NFC mobiles on track in Asia

Payment via phones outfitted with near field communications chips will happen, industry players assure, and Asia is expected to get the technology first.
Written by Victoria Ho, Contributor

The day you can pay for goods with a wave of your mobile phone is nearing, slowly but surely--and this will likely happen first in Asia, say NFC (near field communications) industry players.

According to chip-maker NXP Semiconductors, hardware cost is no barrier to integrating such chips in phones.

Chia Yong Choon, regional marketing director (Asia-Pacific and Korea) at NXP Semiconductors said in an interview with ZDNet Asia: "NFC is very affordable. The cost is comparable to designing other features into handsets, such as GPS, Wi-Fi, Bluetooth, FM radio, et cetera. Certainly, cost will not be a barrier."

The bigger barrier, say analysts, is the underdevelopment of the payment ecosystem around NFC-enabled phones.

According to a recent Strategy Analytics report, NFC relies on more players than just the hardware makers, and projects undertaken this year are expected to be limited to trial phases.

David Kerr, vice president, global wireless practice at Strategy Analytics said: "Unlike other personal area networks technologies like Bluetooth, the success of NFC in handsets is reliant on the ecosystem and the monetization opportunities present for all participants in this value chain."

Chia agreed: "The ecosystem for NFC includes transportation companies, the banking industry, telecoms companies, and so on."

He added that service providers can help bring the various elements together: "Most of the infrastructure is already in place, so the role that service providers can play is to bring all of the existing systems together."

In Singapore, two carriers launched NFC trials last year within days of each other. StarHub roped in EZ-Link for a public trial involving some 1,000 subscribers; SingTel announced a partnership with Nets for an internal trial of 50 staff.

Both trials were slated to end in 2007, with public trials expected to follow shortly after.
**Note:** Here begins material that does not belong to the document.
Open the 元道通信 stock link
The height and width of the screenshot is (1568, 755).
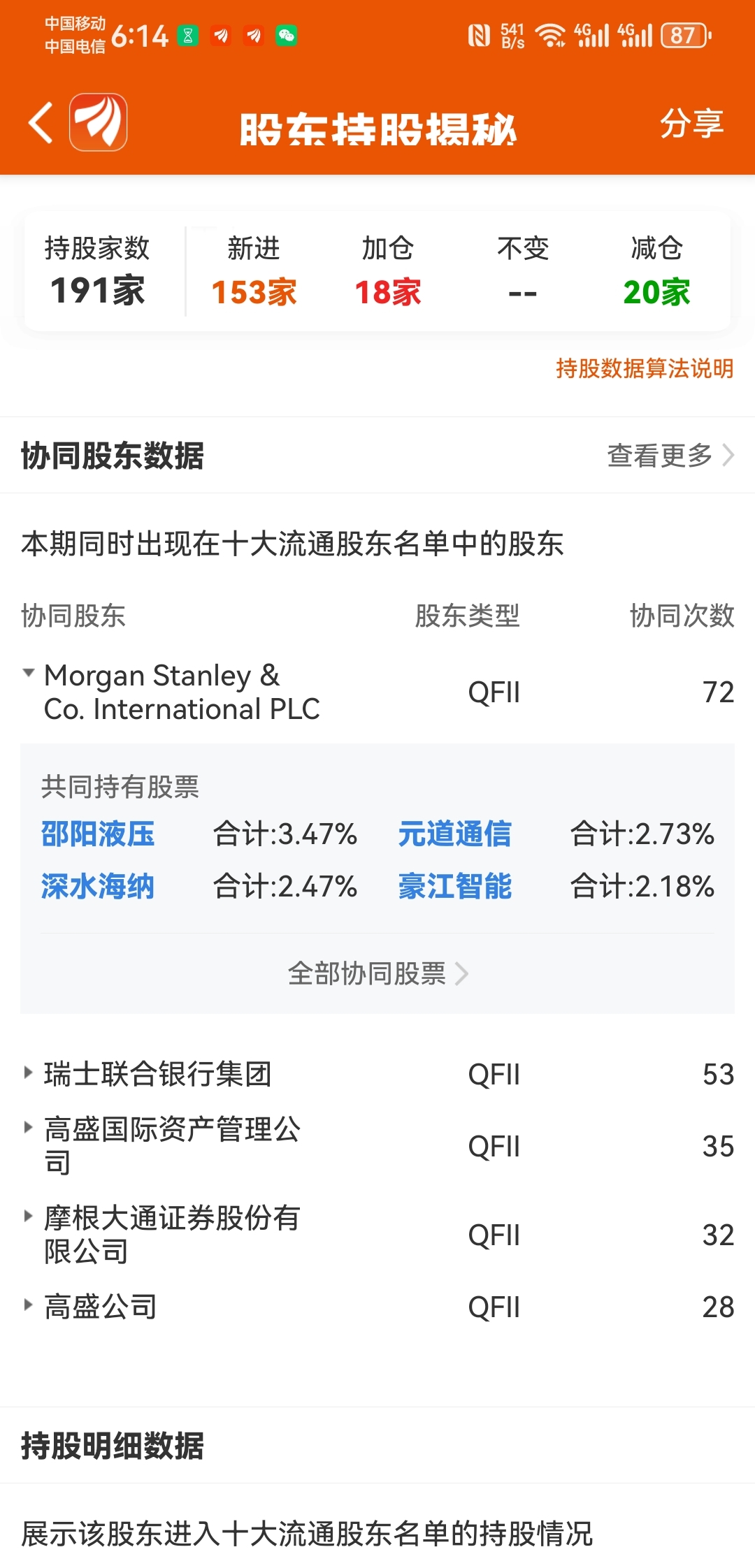click(455, 834)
These trials have yet to begin, but StarHub announced last week it would be working with Japanese mobile carrier, NTT DoCoMo to work on a "mobile wallet concept" similar to the one DoCoMo is running in Japan for a "near future implementation in Singapore".
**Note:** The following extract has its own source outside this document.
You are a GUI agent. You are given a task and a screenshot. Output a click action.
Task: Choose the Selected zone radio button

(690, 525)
Both carriers had remained coy on details earlier in January.

Chia of NXP Semiconductors, which was a technology partner in the StarHub-EZ-Link project, said he expects most NFC-enabled phones to be found in Asia eventually, adding that the "biggest trial up to last year" was the StarHub tie-up.

"There is huge potential for NFC to be rolled out globally, but the way it is adopted is likely to be different for each market...We see that the fastest adoption will take place in Korea and Japan, but the rest of Asia will not be far behind," said Chia.

A recent ABI Research study projected 6.5 million NFC-enabled phones will be sold this year--10 times more than in 2007. According to ABI, more than 20 percent of handsets are expected to be outfitted with NFC chips by 2012, representing more than 300 million NFC handsets per year by then, said Chia.